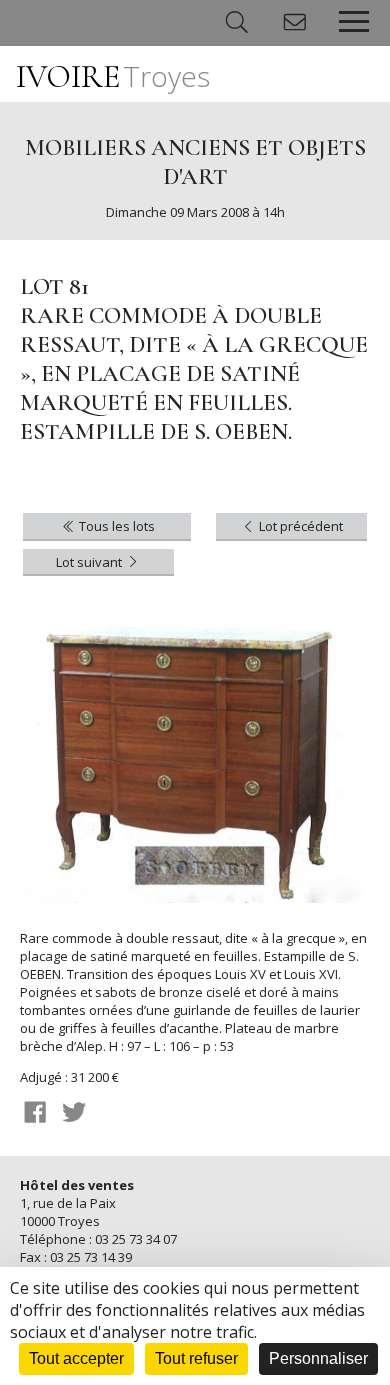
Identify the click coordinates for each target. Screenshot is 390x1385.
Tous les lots (115, 526)
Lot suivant (90, 562)
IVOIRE (113, 76)
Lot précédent (299, 526)
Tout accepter (76, 1358)
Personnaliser (318, 1358)
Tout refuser (196, 1358)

════════

Task goal ->
Set down every entry above exactly as written, but skip the pictures.

Answer area ->
Identify the click coordinates for each target. Screenshot is 390x1385.
Tous les lots (115, 526)
Lot suivant (90, 562)
IVOIRE (113, 76)
Lot précédent (299, 526)
Tout accepter (76, 1358)
Personnaliser (318, 1358)
Tout refuser (196, 1358)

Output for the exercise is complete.